**Work to complete**
Transcribe each line of the records below exactly, excluding any embedded images.
── Task material ──
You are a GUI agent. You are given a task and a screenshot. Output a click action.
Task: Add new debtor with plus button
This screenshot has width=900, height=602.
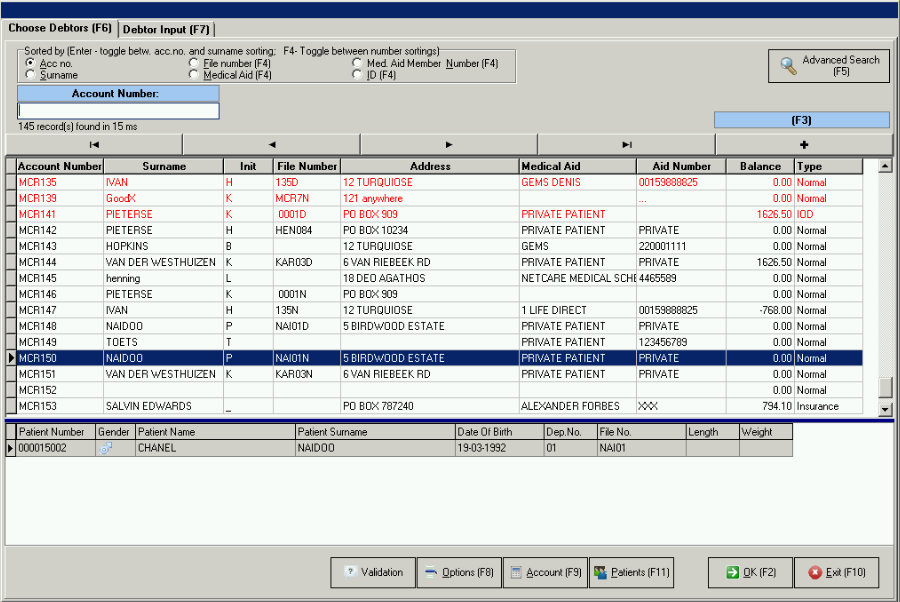tap(803, 144)
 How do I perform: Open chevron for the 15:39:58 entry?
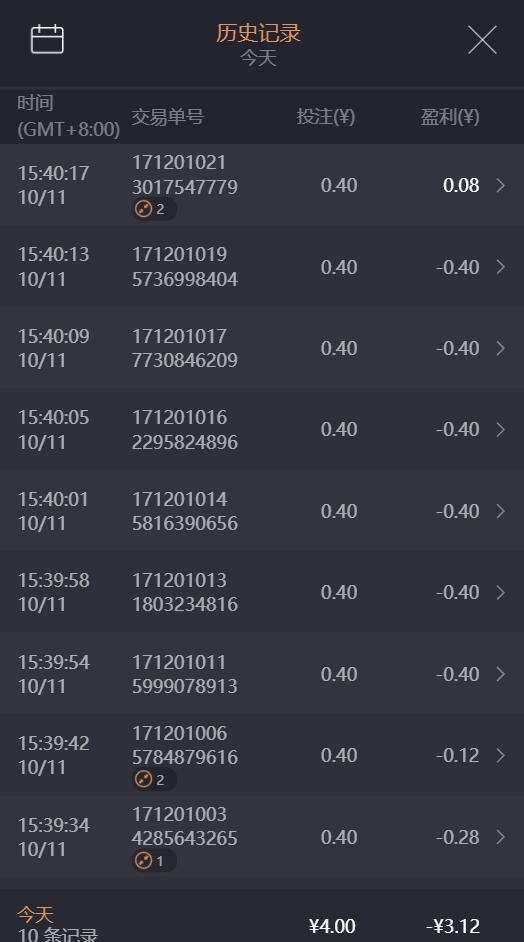501,592
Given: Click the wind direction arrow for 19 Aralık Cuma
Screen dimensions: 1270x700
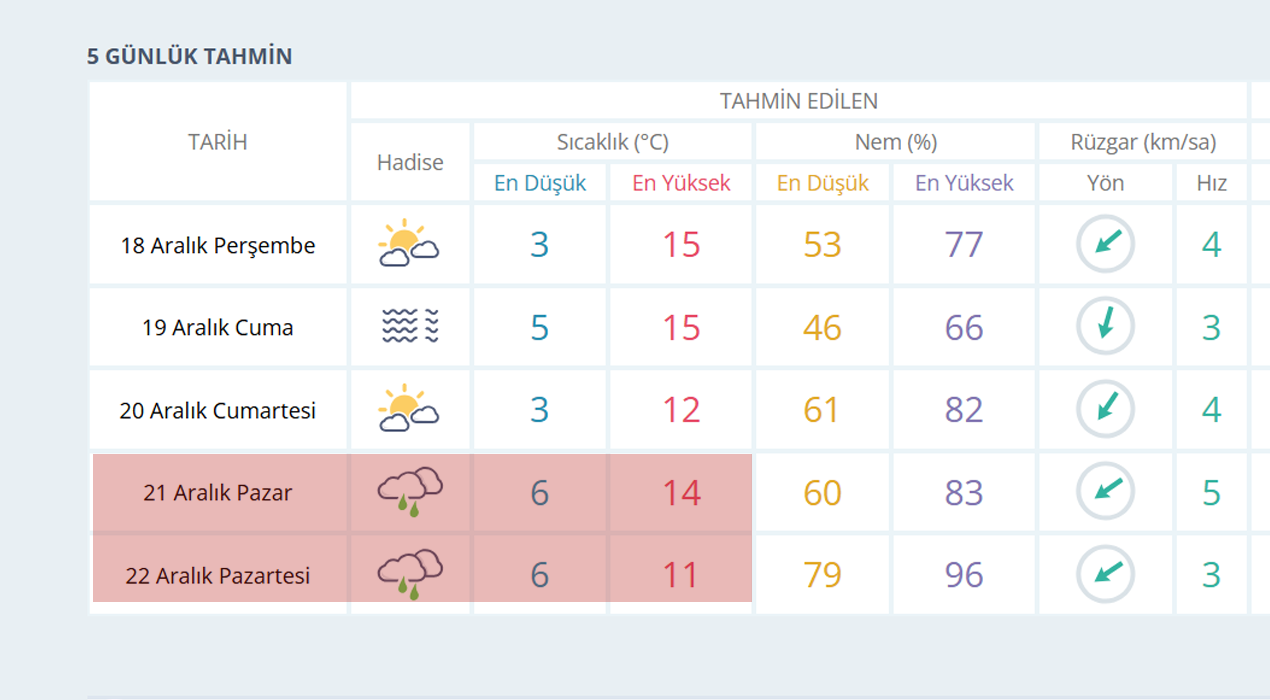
───
**Finished task**
You are a GUI agent. You are given a task and a screenshot. Output a click action.
Task: Add new debtor with plus button
This screenshot has width=900, height=602.
tap(803, 144)
 How do I perform: Open chevron for the 15:39:58 entry?
501,592
Given: Click the wind direction arrow for 19 Aralık Cuma
Screen dimensions: 1270x700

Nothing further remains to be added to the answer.